■ **DOCUMENT PASSAGE**
□ □ □

On 27 March the Provisional Government came out with its own Declaration of War Aims which was broadly in line with the Soviet peace campaign. But Miliukov told the
Manchester Guardian
that it would not alter Russia's commitment to her imperial allies.

This began a bitter political struggle for the control of the Provisional Government's foreign policy. Miliukov was accused in democratic circles of speaking without cabinet authority. He was, in the words of one liberal newspaper, no more than a 'Minister of Personal Opinion'. The Soviet leaders, who saw the declaration of 27 March as a sacred achievement of the revolution, urged the Provisional Government to present it in the form of a diplomatic note to the Allies, which would give it effect as Russia's practical foreign policy, albeit without the approval of her Foreign Minister. After a great deal of fuss, Miliukov was forced to agree to this plan: the endorsement of the Soviet peace programme by a visiting delegation of French and British socialists had undercut his main objection that it would not be acceptable to the Allies. But when he came to despatch the declaration to the foreign embassies he added a covering note of his own in which he stressed, in contravention of the declaration, that Russia was still firmly committed to a 'decisive victory', including, at least by implication, the imperial war aims of the tsarist government.42

The effect of the Miliukov Note was like a red rag to the Soviet bull. Gorky, who had helped to write the Soviet Appeal of 14 March, denounced it as part of a 'bourgeois assault on the democracy with the purpose of prolonging the war'. Miliukov's action had, to be sure, greatly strengthened the Soviet message — that only 'the bourgeoisie'

stood to gain from the 'imperialist war' — in the minds of the workers and soldiers. On 20 April thousands of armed workers and soldiers came out to demonstrate on the streets of Petrograd. Many of them carried banners with slogans calling for the removal of the 'ten bourgeois ministers', for an end to the war and for the appointment of a new revolutionary government. Linde, who had led the mutiny in February, was outraged by the Miliukov Note. He saw it as a betrayal of the revolution's fundamental promise, to bring the war to a democratic end. Inclined by nature to spontaneous protest (February had proved that), he led a battalion of the Finland Regiment in an armed demonstration to the Marinsky Palace in the expectation that the Soviet would call for the arrest of the government and the establishment of Soviet power.

□ □ □

■ **DATA ENTRIES**

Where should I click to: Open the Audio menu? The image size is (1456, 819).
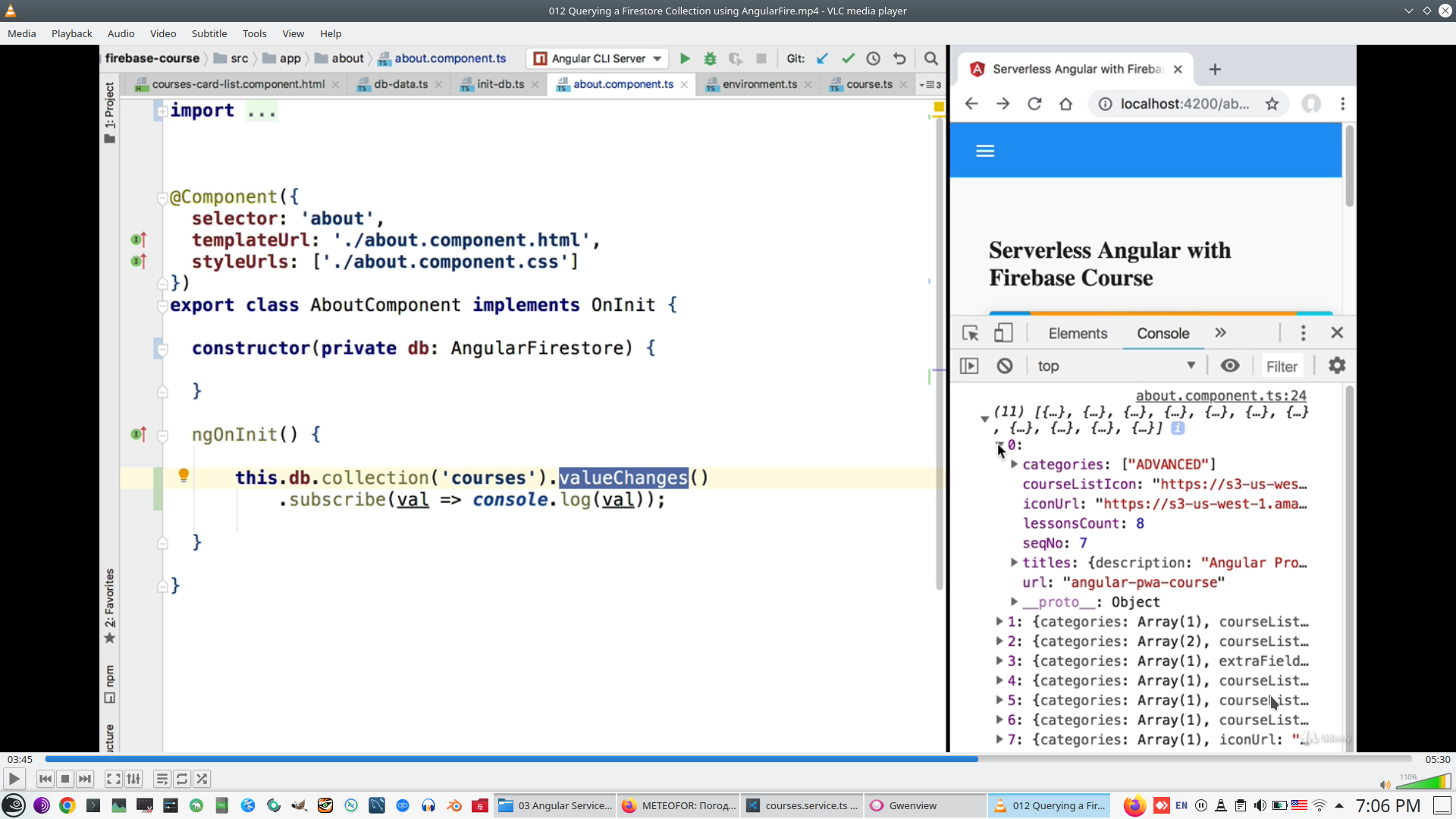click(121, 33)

□ □ □

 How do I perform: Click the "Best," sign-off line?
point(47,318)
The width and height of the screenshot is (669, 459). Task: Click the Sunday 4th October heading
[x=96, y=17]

□ □ □

■ **TO BE DONE**
a. In the passage on the Miliukov Note, why was Miliukov's main objection to sending the Soviet peace declaration to the Allies undercut? Answer in one to three sentences.
b. Copy everything in the passage on the Miliukov Note from "stood to gain" down to "of Soviet power.".

■ **ANSWERS PROVIDED**
a. His main objection was that the declaration would not be acceptable to the Allies. That objection was undercut because a visiting delegation of French and British socialists had endorsed the Soviet peace programme.

b.
stood to gain from the 'imperialist war' — in the minds of the workers and soldiers. On 20 April thousands of armed workers and soldiers came out to demonstrate on the streets of Petrograd. Many of them carried banners with slogans calling for the removal of the 'ten bourgeois ministers', for an end to the war and for the appointment of a new revolutionary government. Linde, who had led the mutiny in February, was outraged by the Miliukov Note. He saw it as a betrayal of the revolution's fundamental promise, to bring the war to a democratic end. Inclined by nature to spontaneous protest (February had proved that), he led a battalion of the Finland Regiment in an armed demonstration to the Marinsky Palace in the expectation that the Soviet would call for the arrest of the government and the establishment of Soviet power.